RECORD EXTRACTS START

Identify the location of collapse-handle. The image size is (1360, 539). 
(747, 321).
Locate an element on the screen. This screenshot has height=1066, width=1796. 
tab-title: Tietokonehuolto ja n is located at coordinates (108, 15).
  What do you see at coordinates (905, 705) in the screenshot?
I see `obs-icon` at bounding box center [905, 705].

RECORD EXTRACTS END

* THE TASK *
Rewrite all of the records above, substituting "Find" for "Identify" and leaving everything else unchanged.

* SOLUTION TO THE PROBLEM *
Find the location of collapse-handle. The image size is (1360, 539). 
(747, 321).
Locate an element on the screen. This screenshot has height=1066, width=1796. 
tab-title: Tietokonehuolto ja n is located at coordinates (108, 15).
  What do you see at coordinates (905, 705) in the screenshot?
I see `obs-icon` at bounding box center [905, 705].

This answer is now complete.